> **What is being asked**
Only the lines from the one bearing "Click the insecure connection padlock icon" through the end of the entries should be output, exactly as they stand, and pictures should be skipped.

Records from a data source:
**********
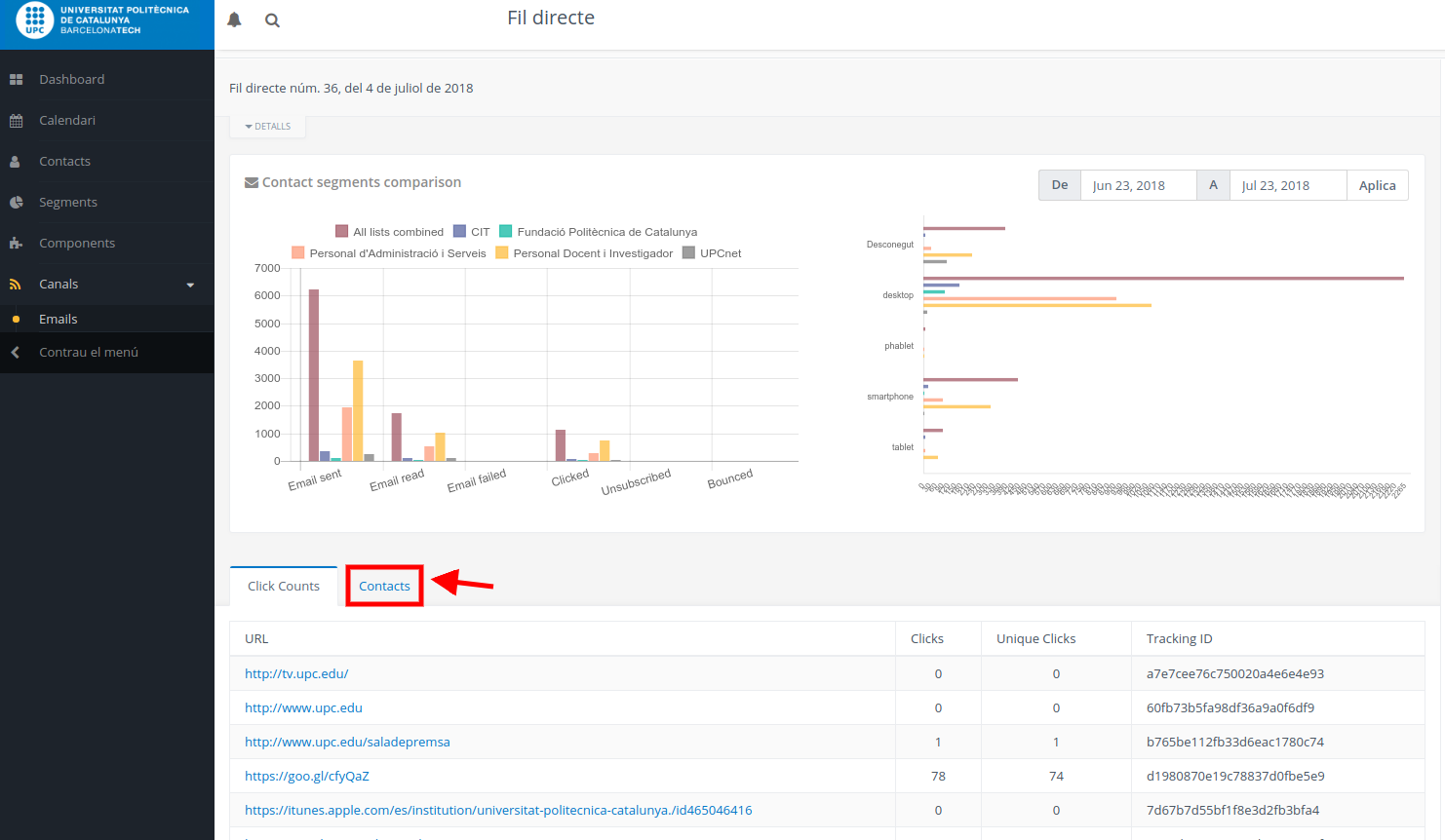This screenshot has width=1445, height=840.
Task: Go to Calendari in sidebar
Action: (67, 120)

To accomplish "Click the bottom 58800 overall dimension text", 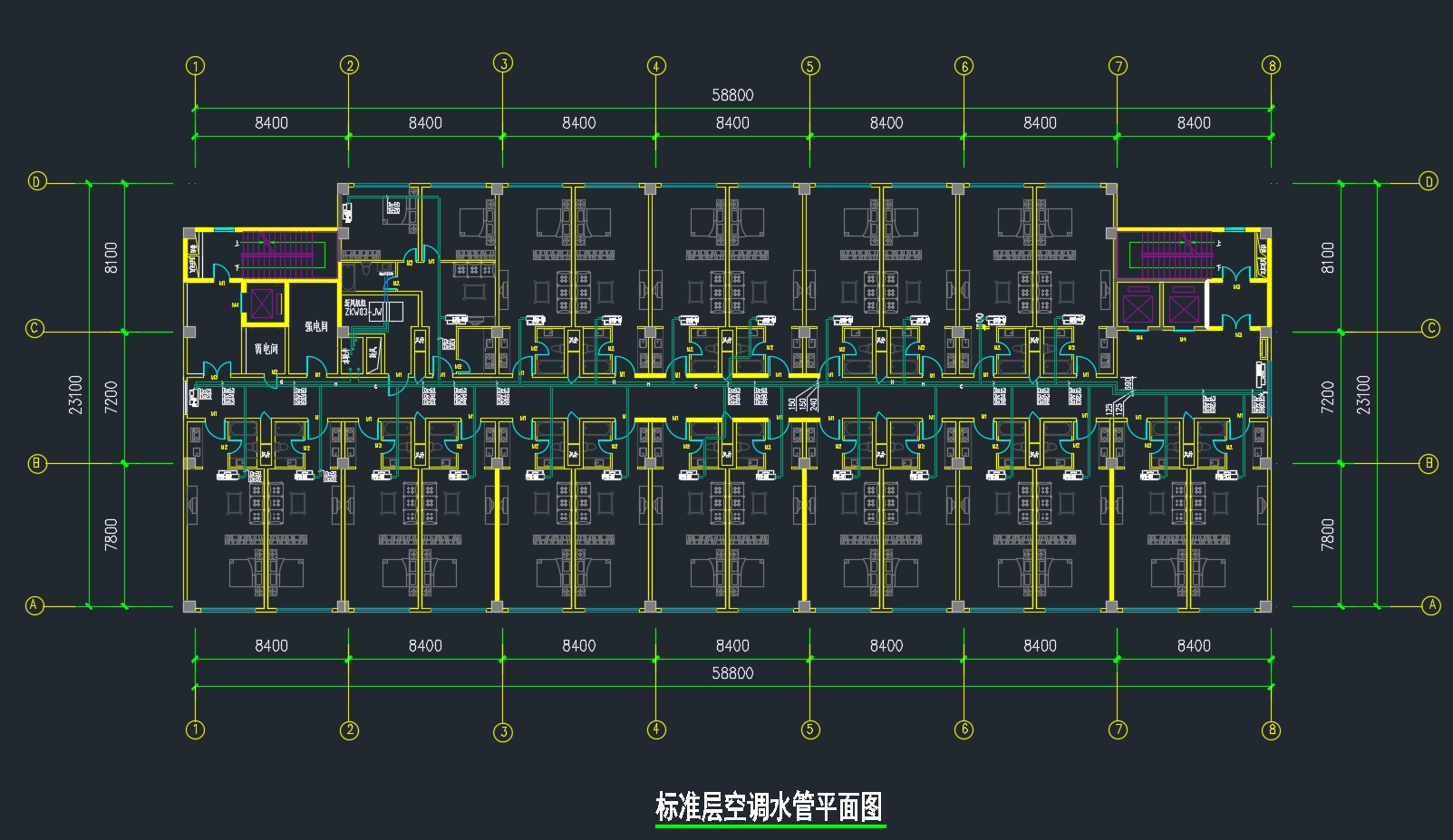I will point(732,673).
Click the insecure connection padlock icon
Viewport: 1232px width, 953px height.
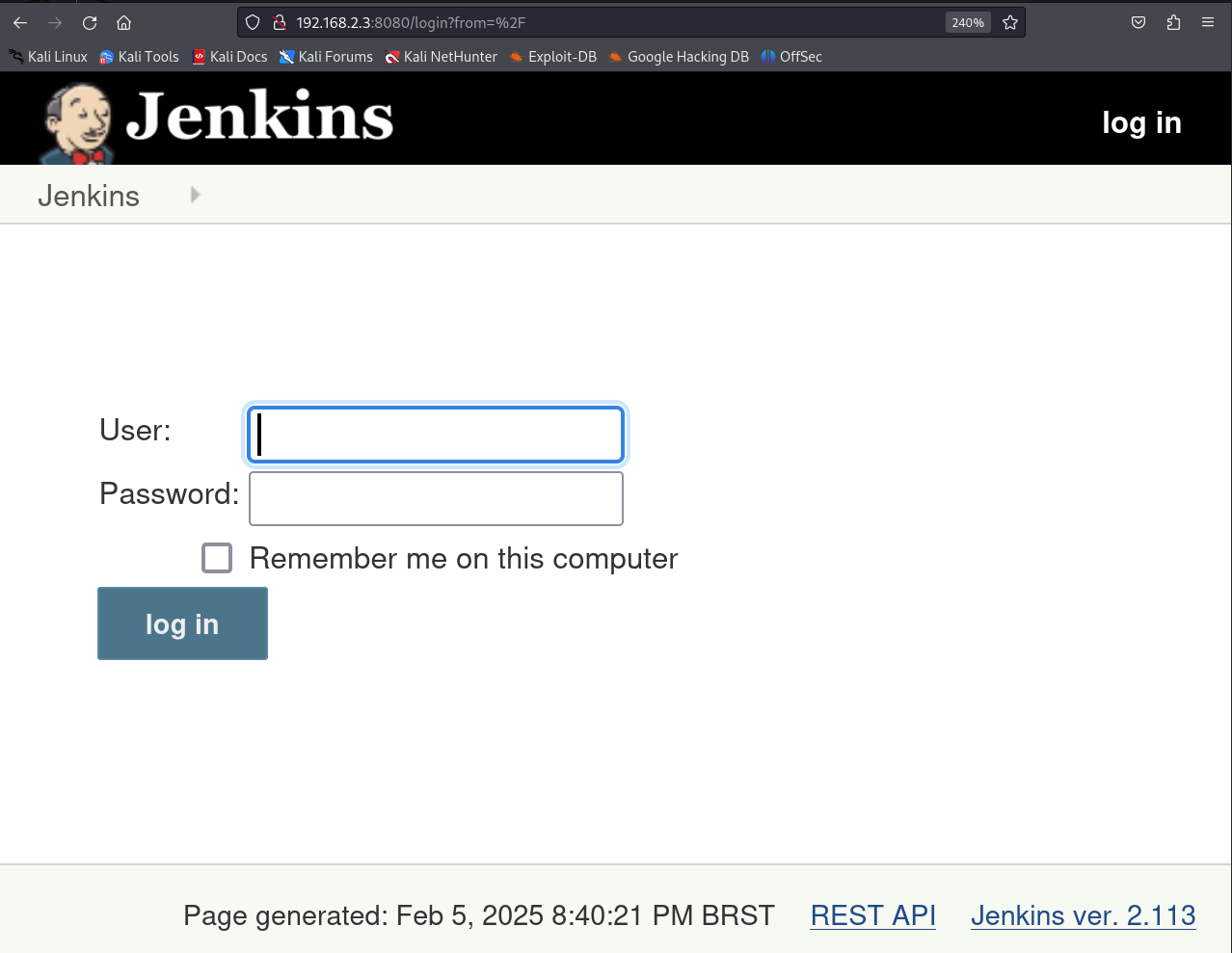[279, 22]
**********
> **Solved problem**
Click the insecure connection padlock icon
Viewport: 1232px width, 953px height.
[279, 22]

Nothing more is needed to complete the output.